Scrolling through the channels last night to try and find The Policewomen of Broward County (yes, I know...), I ran across a repeat of War Photographer, the excellent documentary about James Nachtwey. Although I've seen it before, I was immediately hooked and watched the whole 90 minutes or so again.
After the doc finished I pulled out my battered copy of Deeds of War from the shelf and took another look through it. And this morning I grabbed the doorstep sized Inferno from the local library. I had somehow forgotten how stunning Nachtwey's work is, along with how committed a character he is. Which got me thinking about a couple of things.
For me, during the late Twentieth and into the earlier Twenty-first Century there has always been a triumvirate of conflict/war photographers whose work spoke more loudly, more convincingly and was nearly always head and shoulders above anything else around. Don McCullin, Gilles Peress and James Nachtwey. Now, these guys are all getting on a little bit. I figure the last two are already into their early sixties and the Don is about 73 (not to suggest they are past it or not still photographing or anything). But who can forget McCullin's searing pictures from Vietnam or the Congo or Beirut arriving in time for Sunday breakfast with the colour supplements? Or Peress' unbearable yet absolutely essential images from Bosnia in Farewell to Bosnia and Rwanda in The Silence. And Nachtwey's b&w essays from Rwanda, the Sudan, Chechnya still, against all the digital and ad-dollar odds, being published in Time.
Which leads me to: where the work of this sort and calibre from Iraq and Afghanistan (and any other current spot on the globe where human beings are suffering and dying)? There was a time when I would seek out such stories in the news magazines, the Sunday supplements as well as other often not quite so obvious places and publications - but they were never to hard to find and often looked you right in the eye from the newsstand. Perhaps I haven't been quite so diligent this last few years, but where is the work? I seem to have encountered so little in published form, and while the internet has been a boon to photography in so many ways, it seems in some ways to have belittled this kind of work, robbed it of its power and rendered it impotent.

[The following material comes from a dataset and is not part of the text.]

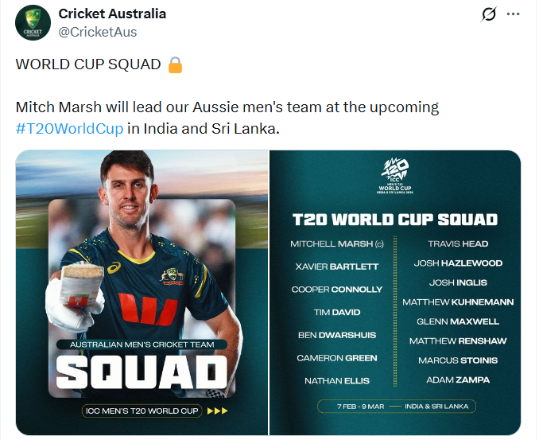The width and height of the screenshot is (539, 440).
Task: Open the three-dot More options menu
Action: (x=514, y=15)
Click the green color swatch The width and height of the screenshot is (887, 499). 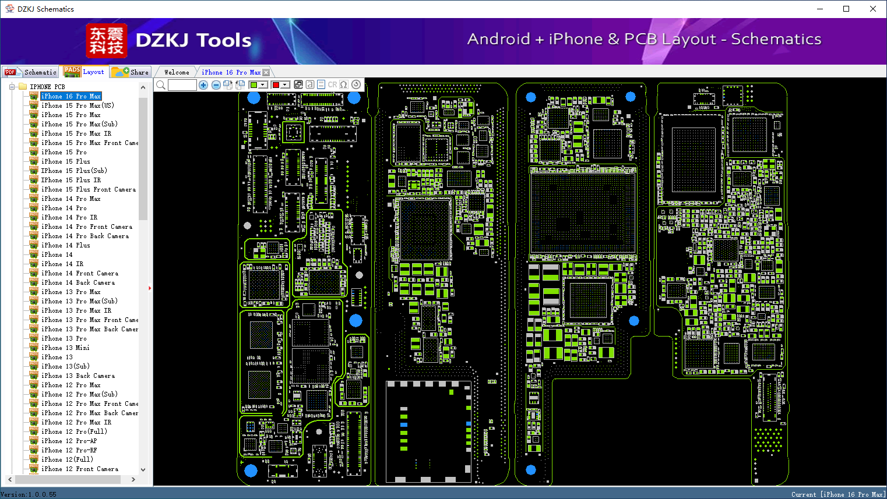tap(254, 84)
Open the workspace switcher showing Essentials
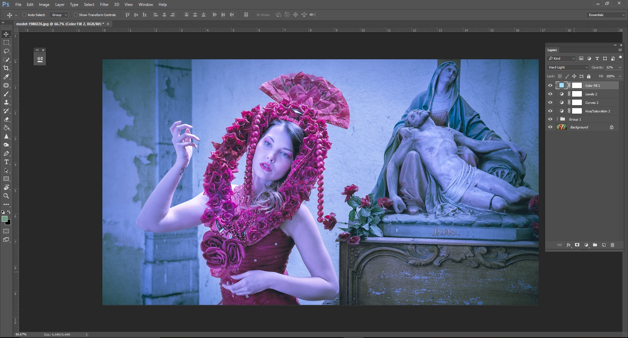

Postscript: Having written this, I just came across the story this last week of the photographs of Lance Corporal Joshua Bernard in Afghanistan (and here and here)and words of censure coming from the supposedly open and outward looking administration in the White House. I think one essential thing McCuillin, Peress and Nachtwey all have in common is that their work was and is about pricking our complacency, about not letting us hide in our suburban middle-class ghetto's. Perhaps, in the end, they failed? Not because their work wasn't powerful enough or that they didn't try hard enough, but rather that our self-absorbed complacency was just too immense to overcome?